*PAGE EXCERPT*:
--- begin ---

# Mont Blanc Meisterstuck kit?



## jbswearingen (Dec 18, 2012)

Heya folks, I'm looking for a kit that looks like a Mont Blanc Meisterstuck pen.  A friend would like one.  To me, it looks like a Euro style pen.  Any thoughts?

http://global.dubli.com/aimg/d1/meisterstuck_ballpoint_pen1_d.jpg


----------



## 76winger (Dec 18, 2012)

I've made some some Designer rollerball from PSI that look close, especially when you get the optional black final to top it off with. The one in the lower row, far left is it. If you can do it in a closed end you'd have the body covered as well, but that one has the stepped tube inside which might create some challenges.


----------



## PenMan1 (Dec 18, 2012)

Hi Brad:
It is similar to a European. HOWEVER, if your friend has used the MB 164 (the pen in your photo), he will likely be VERY disappointed in the writing performance of a "kit" European. MOST, if not all of the "kit" Europeans use Cross style BP refills. EVEN THE BEST QUALITY Cross sized refills will NOT perform as well as the Mont Blanc.

In this situation, I would make a Perfect Fit Convertible (Berea). The Perfect Fit uses a Parker style refill or a Schmidt .05 or .07 pencil mechanism without modification. I make and sell between 300-400 of these per year. I DO make a domed top to replace the standard "flat top" Perfect fit top, and customized the center band. THEN, we load the PF with a Private Reserve EZ FLOW refill.

I collect MBs, so we then let the customer compare the Perfect to the MB 164. The perfect outperforms the MB in every category, it writes better, the transmission is smoother, and the Rhodium or Gold TN finishes hold up better than the MB.

Needless to say, we call these the Mont Blanc Slayers.

--- end ---

*SET TASKS*:
A. In the forum thread, what kind of refills do most, if not all, of the "kit" Europeans use?
B. Return the rows word for word, from the line containing "This screenshot has" through the line containing "center [372, 42].", both lines included, and leave the pictures out.
The forum thread and the rows below it were taken from unrelated sources.

*RAW DATA*:
--- begin ---

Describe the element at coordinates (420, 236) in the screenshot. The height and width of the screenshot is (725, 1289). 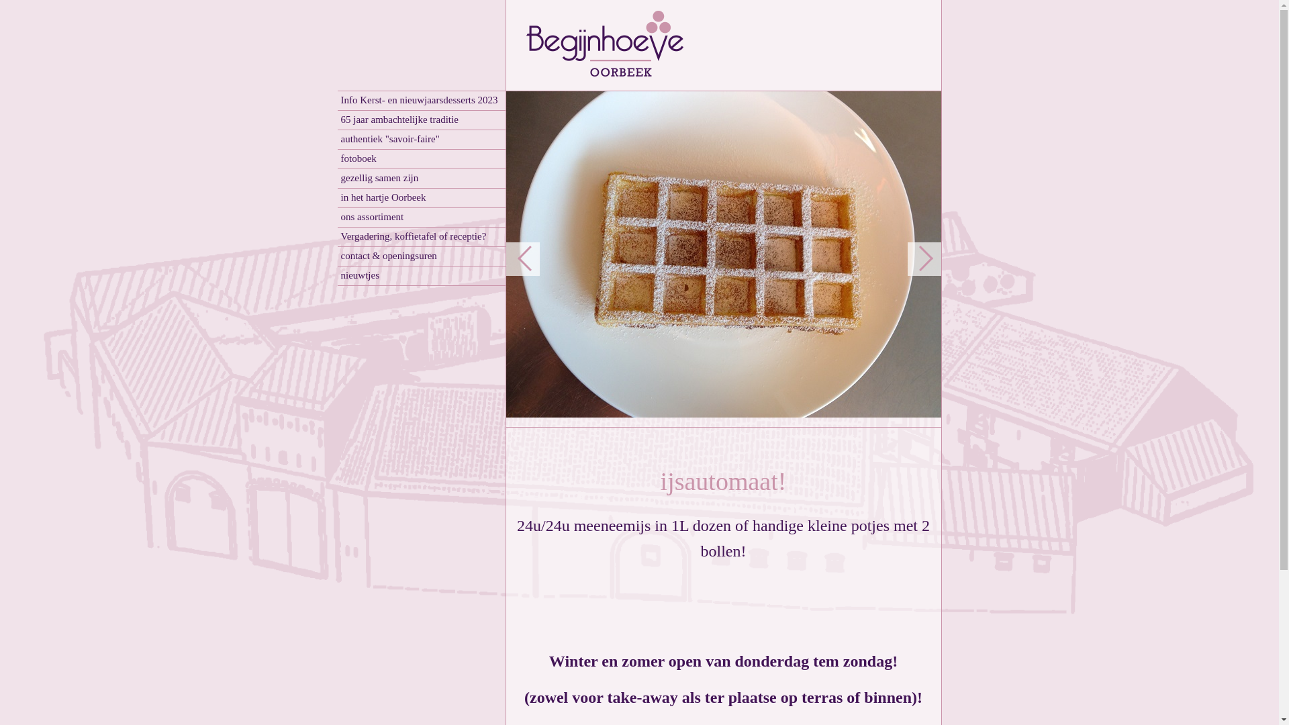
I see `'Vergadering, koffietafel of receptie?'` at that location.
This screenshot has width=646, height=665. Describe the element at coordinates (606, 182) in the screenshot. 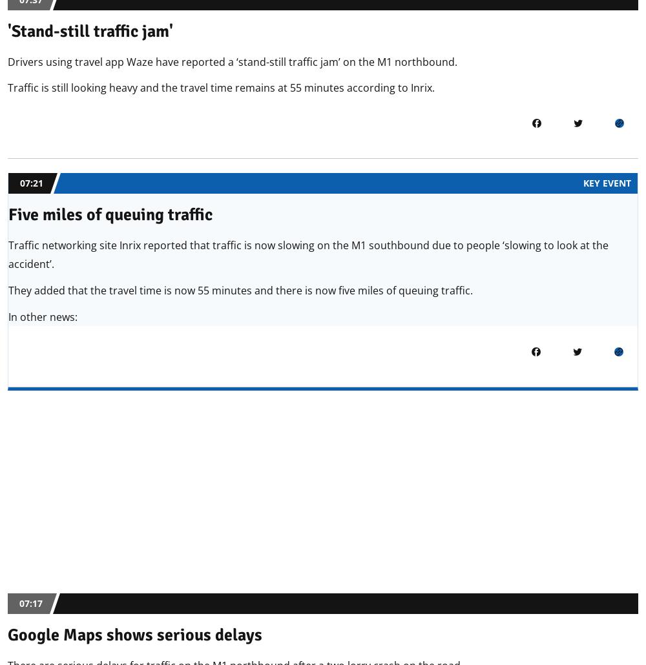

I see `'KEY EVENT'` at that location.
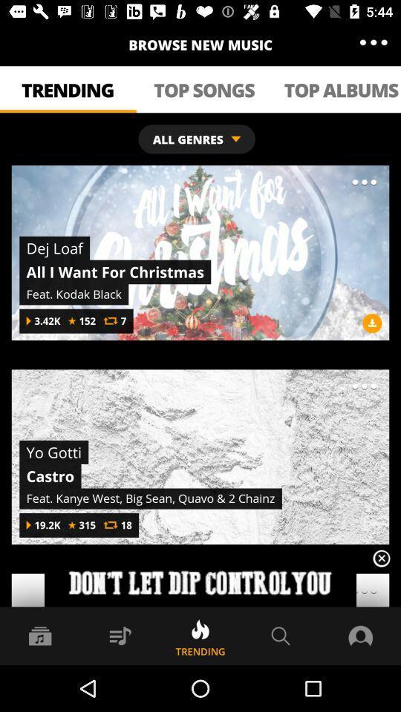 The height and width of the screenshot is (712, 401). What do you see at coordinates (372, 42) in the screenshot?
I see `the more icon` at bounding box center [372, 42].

--- end ---
--- begin ---

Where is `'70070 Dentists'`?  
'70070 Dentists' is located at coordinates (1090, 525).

--- end ---
--- begin ---

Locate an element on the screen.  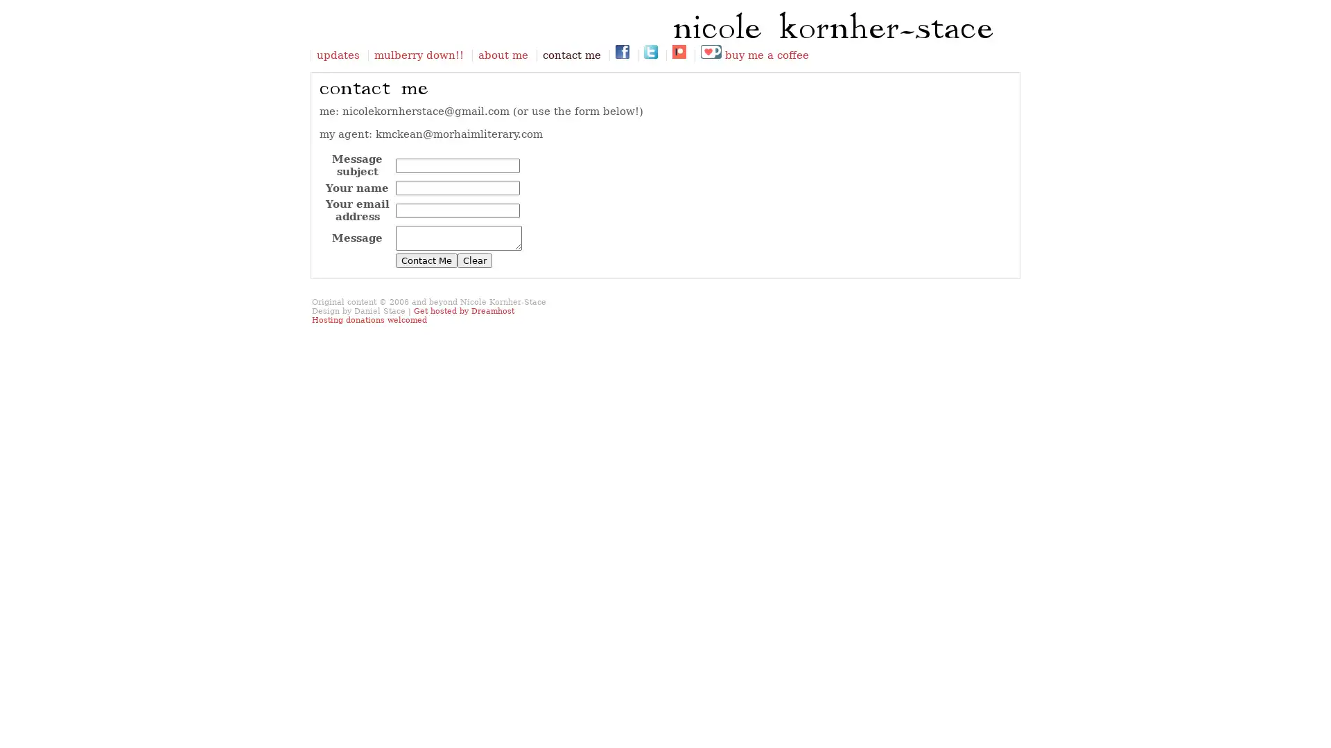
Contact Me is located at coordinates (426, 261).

--- end ---

*SOLUTIONS PER TASK*:
A. Cross style BP refills.

B.
This screenshot has width=646, height=665. Describe the element at coordinates (606, 182) in the screenshot. 

I see `'KEY EVENT'` at that location.
 The height and width of the screenshot is (712, 401). What do you see at coordinates (372, 42) in the screenshot?
I see `the more icon` at bounding box center [372, 42].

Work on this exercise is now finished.